Many Democrats considered that a direct contradiction of Sessions’s testimony in January, when he told Sen. Al Franken (D-Minn.) that he had not spoken to Russian officials.
But Sen. Lindsey O. Graham (R-S.C.), who considers Sessions a close friend, said, “I don’t think Jeff Sessions is a liar” and argued that Sessions had not misled the Judiciary Committee “because all of the questions were about campaign contacts.”
But Sessions “does owe it, quite frankly, to all of us to tell us what he talked about” with Kislyak, Graham said.
Fallout from Session’s statements came as FBI Director James B. Comey made a previously scheduled visit to Capitol Hill to meet with the House Intelligence Committee. But Comey was once again unwilling to confirm whether the FBI is exploring ties between Trump campaign officials and the Russian government, according to Rep. Adam B. Schiff (D-Calif.), the committee’s top Democrat.
“We can’t do a complete job unless the director is willing to discuss anything that they are investigating,” Schiff said. “At this point we know less than a fraction of what the FBI knows.”
But Rep. Devin Nunes (R-Calif.), the committee’s chairman, said Comey was “very upfront” with lawmakers.
“There’s a lot more information … the FBI and intelligence agencies need to provide to our committees” to aid ongoing congressional investigations, Nunes said. He added that he had “no reason to believe that any information” would be withheld from his committee.

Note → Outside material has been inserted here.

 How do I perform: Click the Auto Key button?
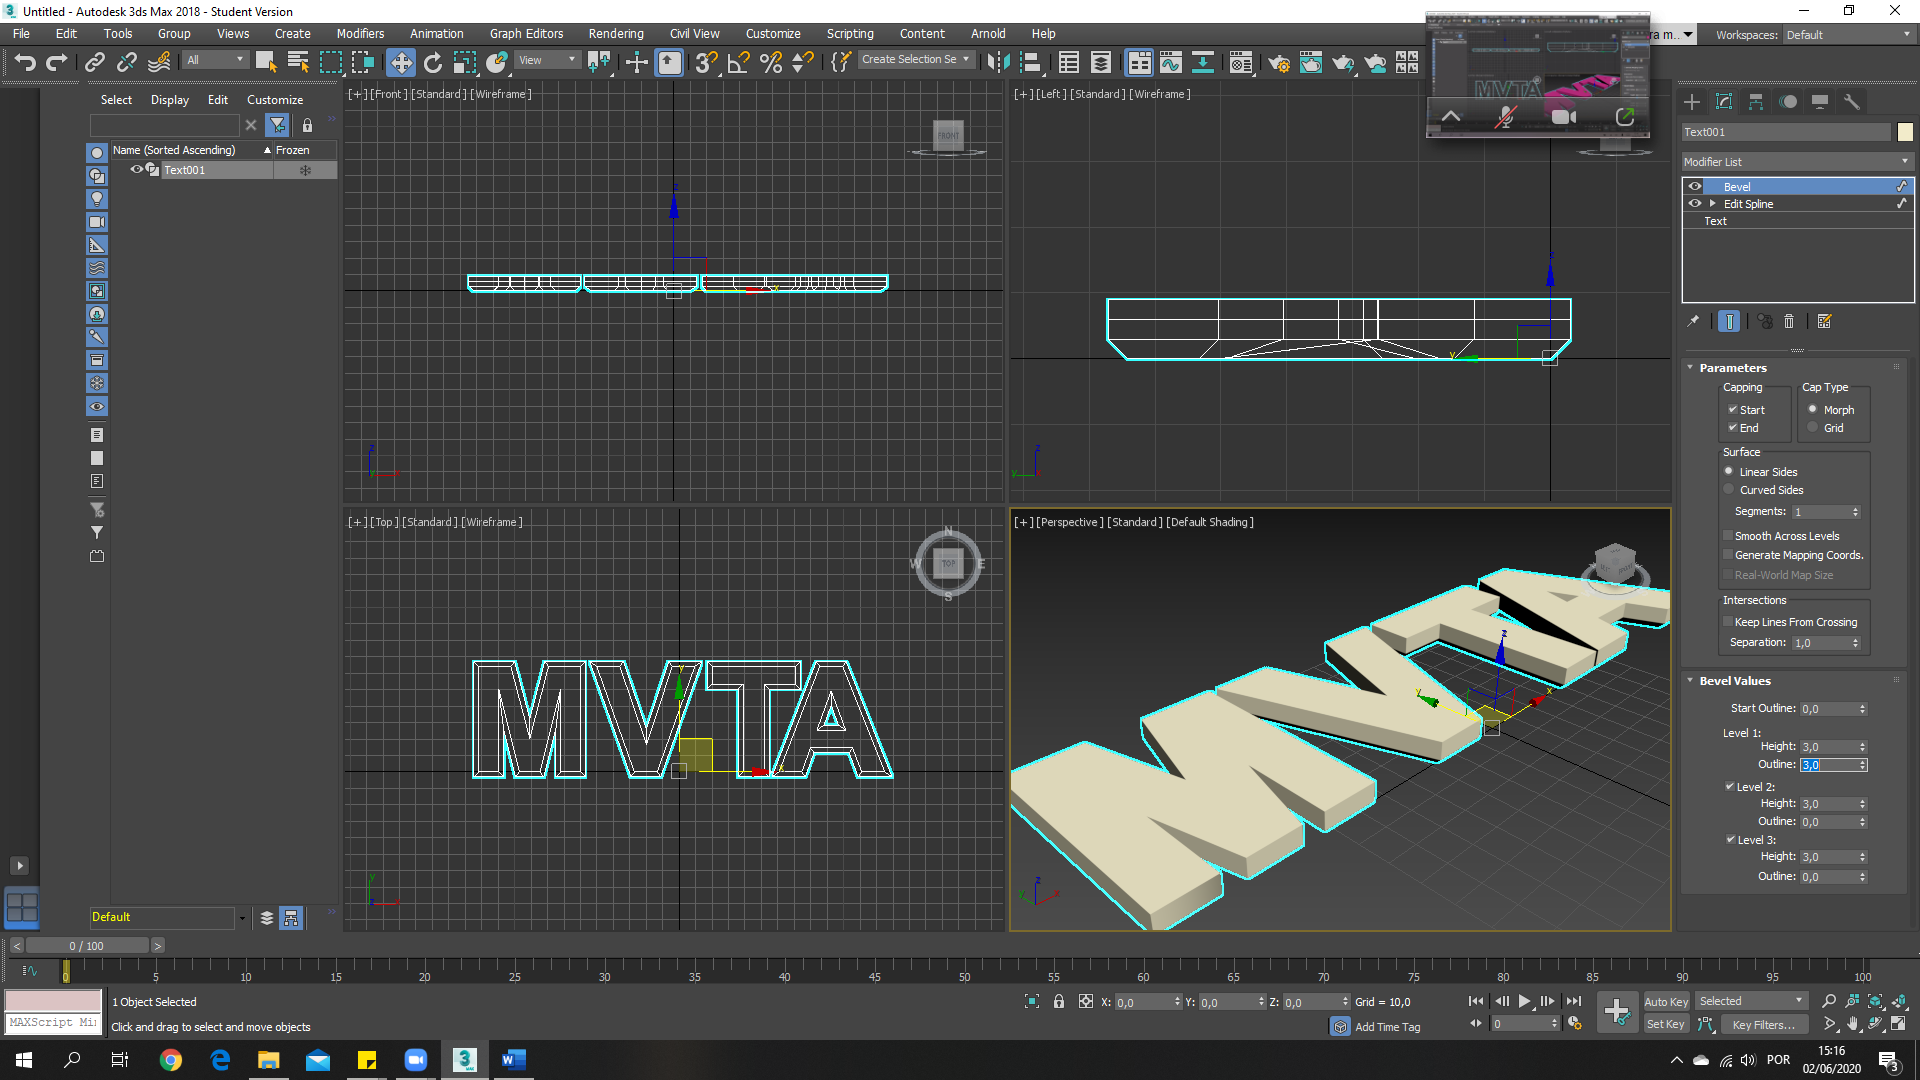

Nunes also refused to call for Sessions’s resignation, describing that outcry as “a disagreement between the attorney general and some United States senators.”
Senators who deal regularly with defense, foreign affairs or intelligence matters often meet with foreign officials. But as a member of the Senate Armed Services Committee, Sessions was less likely to meet with foreign ambassadors than foreign military leaders. The Post has spoken to all senators who served on the armed services panel in 2016. All of them said they had not met with Kislyak last year.

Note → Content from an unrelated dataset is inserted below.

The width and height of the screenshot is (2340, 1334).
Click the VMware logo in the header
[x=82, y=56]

Senate Foreign Relations Committee Chairman Bob Corker (R-Tenn.) said he met with Kislyak in 2016, but in the earlier part of the year before the presidential campaign intensified.
Senate Minority Leader Charles E. Schumer (N.Y.) agreed Thursday that there’s nothing unusual about lawmakers interacting with foreign diplomats but said that Sessions must be removed from any oversight of investigations of Russia’s alleged interference.
“It would be of ‘Alice in Wonderland’ quality if this administration were to sanction him to investigate himself,” Schumer told reporters as he joined other top Democrats in calling on Sessions to resign.
House Minority Leader Nancy Pelosi (D-Calif.) said in a statement released late Wednesday that “Sessions is not fit to serve as the top law enforcement officer of our country.” On Thursday, more than 100 House Democrats followed suit. Every Democrat on the House Judiciary Committee also called for a criminal investigation of Sessions’s comments during his confirmation hearing.
In an acknowledgment that Sessions is unlikely to step down, Schumer and other Democrats focused mostly on ensuring impartial investigations of Russian meddling in U.S. elections.
“Better for the country if he resigns, but let’s get an investigation going,” he said.
Schumer also said that the Justice Department’s inspector general should investigate whether Sessions made any attempts to thwart any ongoing Russia-related investigations. If lawmakers were not satisfied with the choice of independent counsel, Democrats would seek to revive an expired independent counsel law, but would rewrite it to empower a three-judge panel like the D.C. Circuit Court — not the attorney general — to appoint the special prosecutor.
Some Democratic senators called on Sessions to appear again before the Judiciary Committee to explain his relationship and conversations with Russian officials under oath. Others are encouraging congressional tax-writing committees to use their authority to review Trump’s tax returns for any sign of Russian connections.